--- Record set Enclosed Below ---

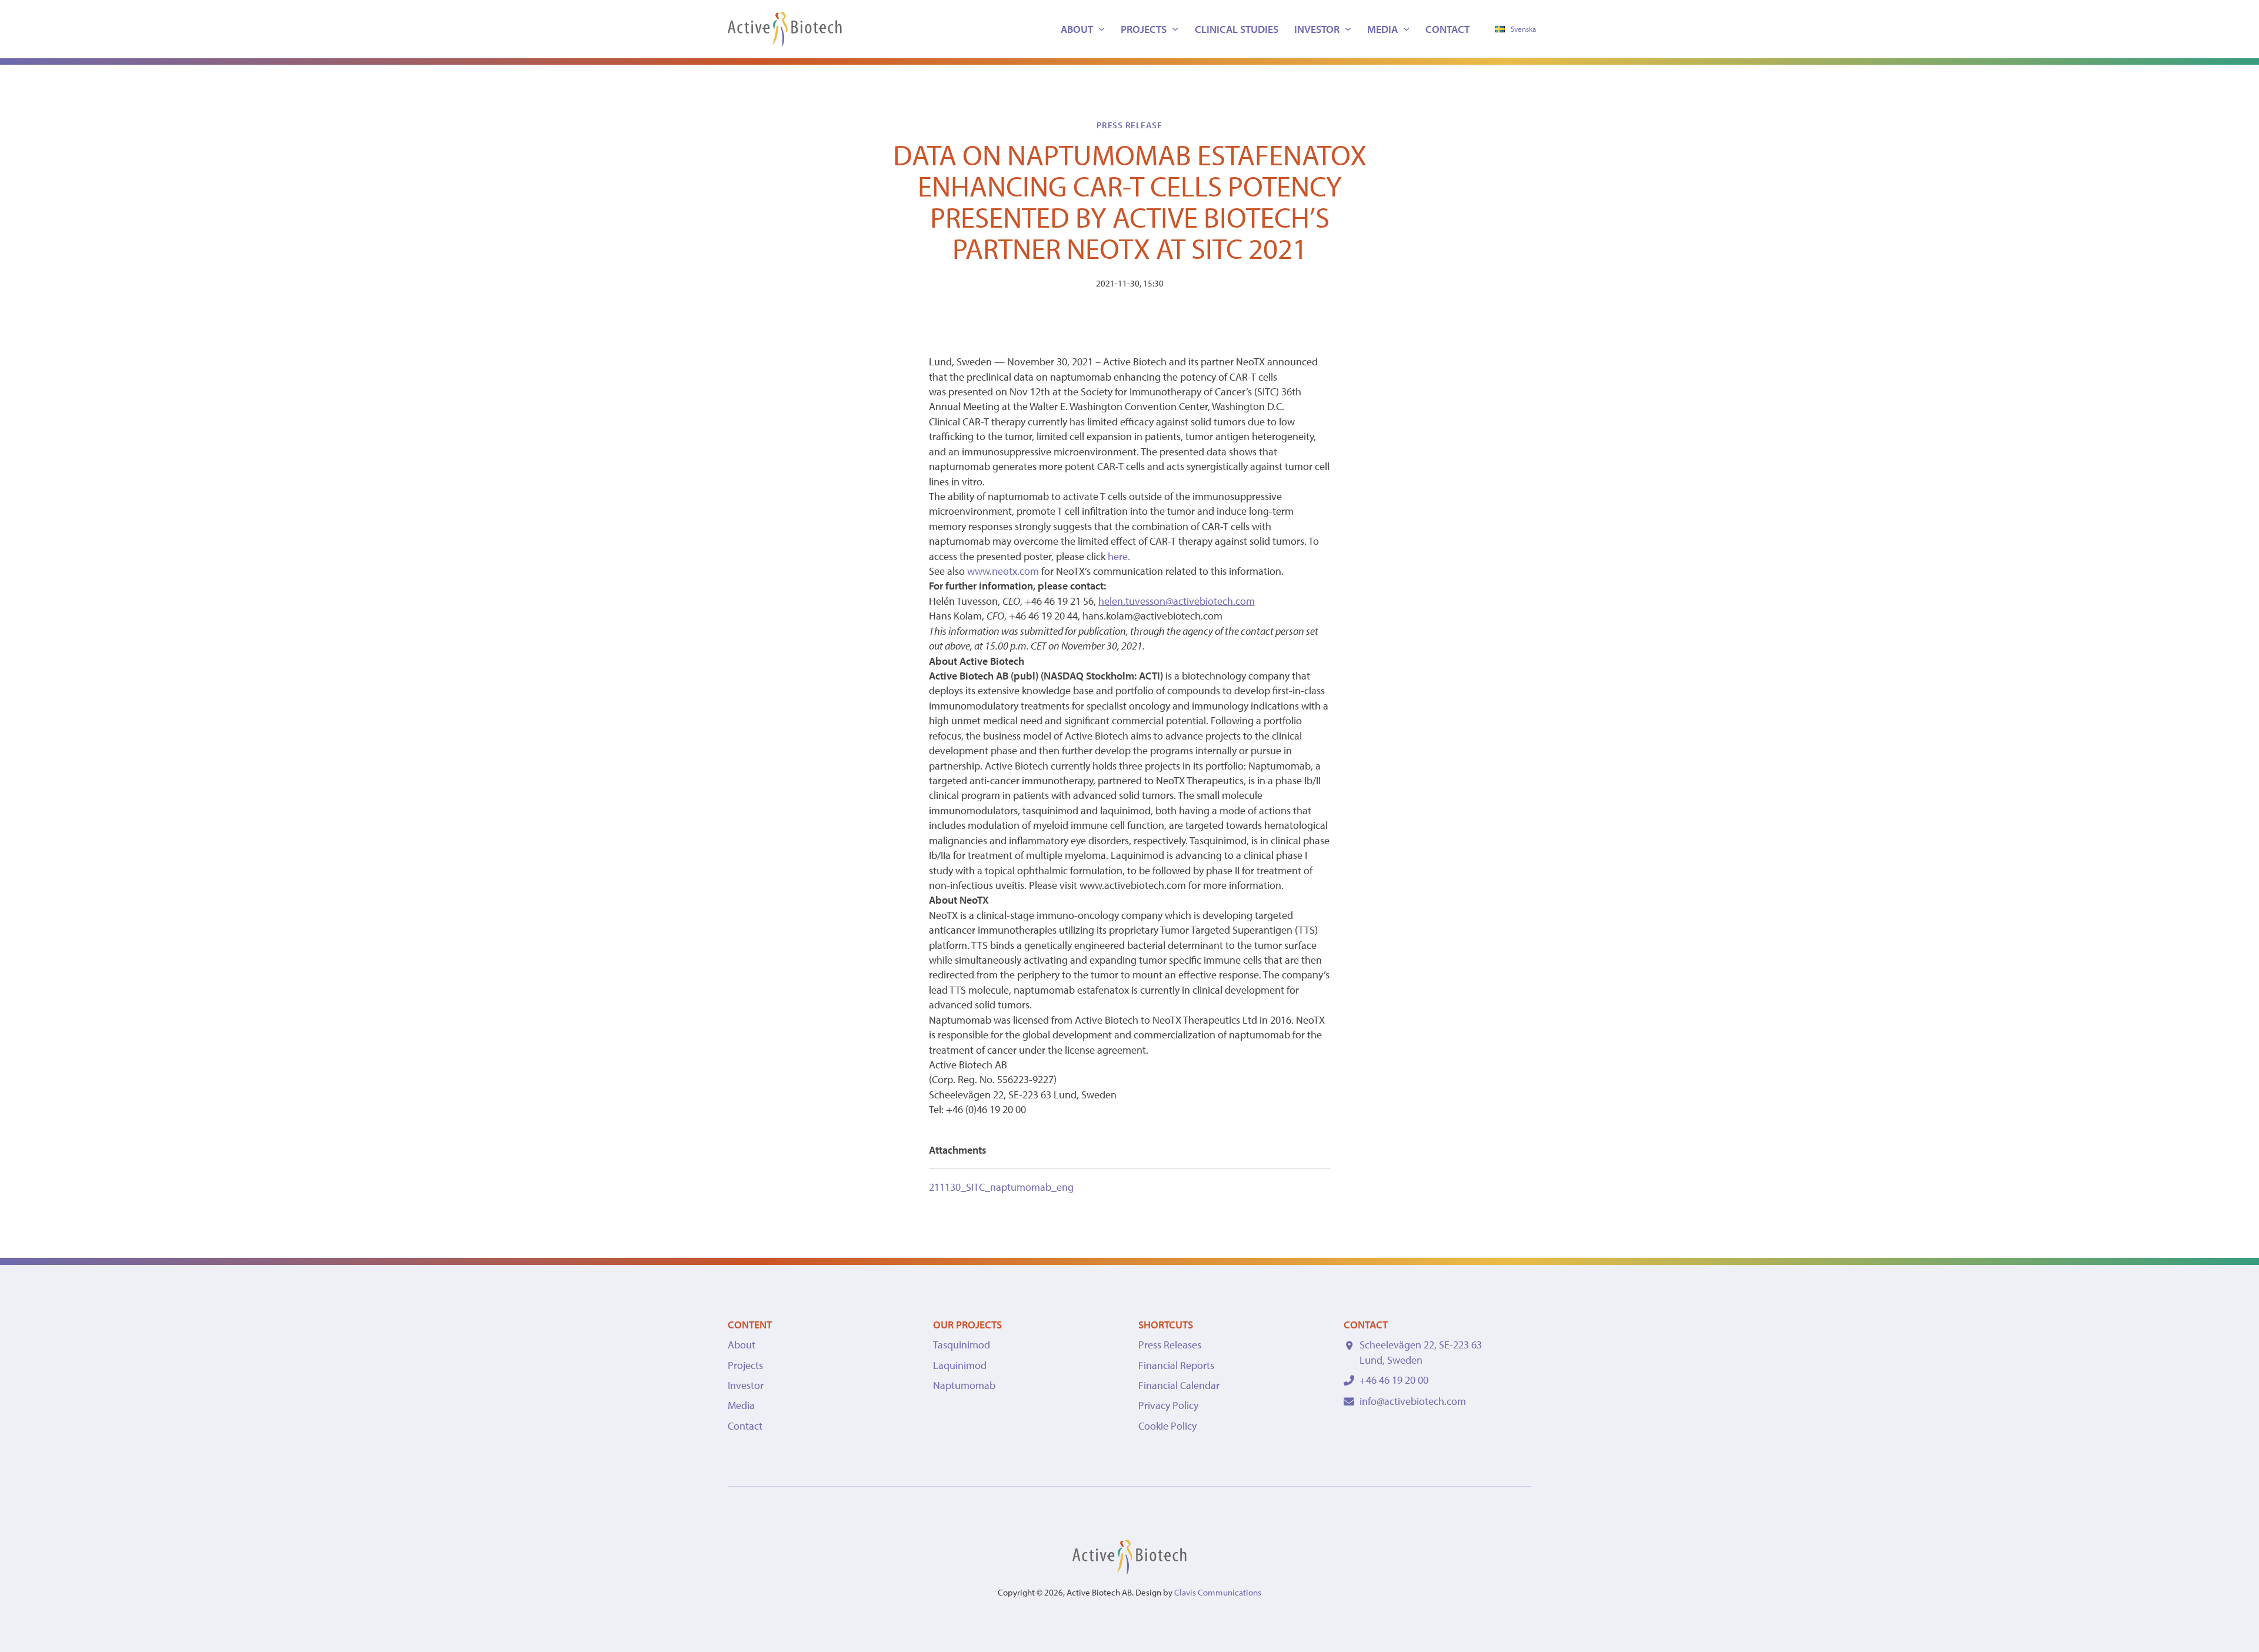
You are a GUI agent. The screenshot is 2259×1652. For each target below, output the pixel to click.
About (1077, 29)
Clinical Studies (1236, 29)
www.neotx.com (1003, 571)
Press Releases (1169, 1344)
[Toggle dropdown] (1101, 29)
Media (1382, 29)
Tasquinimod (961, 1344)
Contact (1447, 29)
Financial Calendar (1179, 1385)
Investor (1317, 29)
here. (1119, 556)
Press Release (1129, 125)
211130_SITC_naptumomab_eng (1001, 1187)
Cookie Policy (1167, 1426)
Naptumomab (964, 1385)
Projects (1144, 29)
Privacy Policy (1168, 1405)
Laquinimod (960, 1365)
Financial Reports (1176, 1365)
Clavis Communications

--- End of Enclosed Record set ---
--- Record set Enclosed Below ---

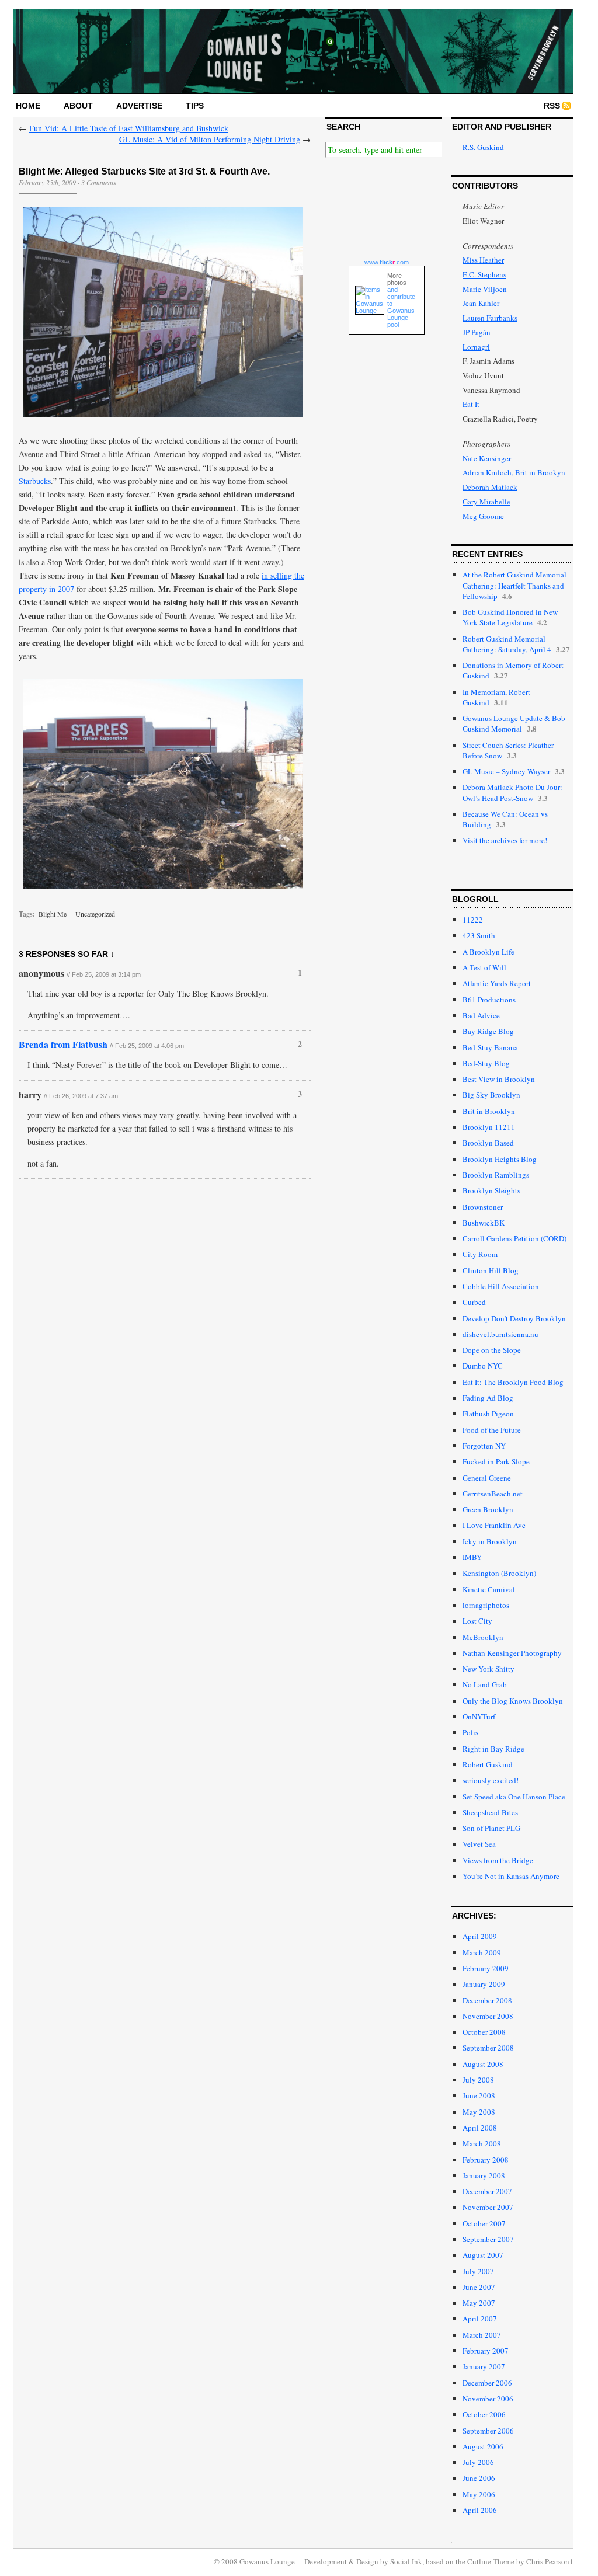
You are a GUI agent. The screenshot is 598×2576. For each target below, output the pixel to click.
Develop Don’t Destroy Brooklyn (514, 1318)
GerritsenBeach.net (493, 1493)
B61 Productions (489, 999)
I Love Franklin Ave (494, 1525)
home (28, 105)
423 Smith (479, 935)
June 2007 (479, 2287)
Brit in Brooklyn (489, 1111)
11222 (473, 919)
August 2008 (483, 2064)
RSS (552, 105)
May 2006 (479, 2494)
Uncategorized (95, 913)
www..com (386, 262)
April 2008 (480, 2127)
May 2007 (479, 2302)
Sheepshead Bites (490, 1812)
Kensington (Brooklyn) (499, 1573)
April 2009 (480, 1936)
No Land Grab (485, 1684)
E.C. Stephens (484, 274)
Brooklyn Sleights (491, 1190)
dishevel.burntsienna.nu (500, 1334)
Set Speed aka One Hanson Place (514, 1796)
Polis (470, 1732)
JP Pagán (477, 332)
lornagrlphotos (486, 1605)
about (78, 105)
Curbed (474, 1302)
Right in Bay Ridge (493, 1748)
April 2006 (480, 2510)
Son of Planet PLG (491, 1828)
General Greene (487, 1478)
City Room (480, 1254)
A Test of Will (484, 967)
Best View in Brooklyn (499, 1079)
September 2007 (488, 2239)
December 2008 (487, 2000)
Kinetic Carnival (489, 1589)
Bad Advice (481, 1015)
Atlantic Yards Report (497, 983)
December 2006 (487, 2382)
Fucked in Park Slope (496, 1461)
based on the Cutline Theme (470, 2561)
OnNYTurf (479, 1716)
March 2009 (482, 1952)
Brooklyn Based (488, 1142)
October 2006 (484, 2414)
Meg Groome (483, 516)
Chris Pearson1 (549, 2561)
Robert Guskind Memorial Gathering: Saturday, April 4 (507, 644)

--- End of Enclosed Record set ---

Instructions for the task: Find all lines holding the word "screenshot" in the records above and copy them.

Answer space:
You are a GUI agent. The screenshot is 2259×1652. For each target below, output the pixel to click.
You are a GUI agent. The screenshot is 598×2576. For each target below, output the pixel to click.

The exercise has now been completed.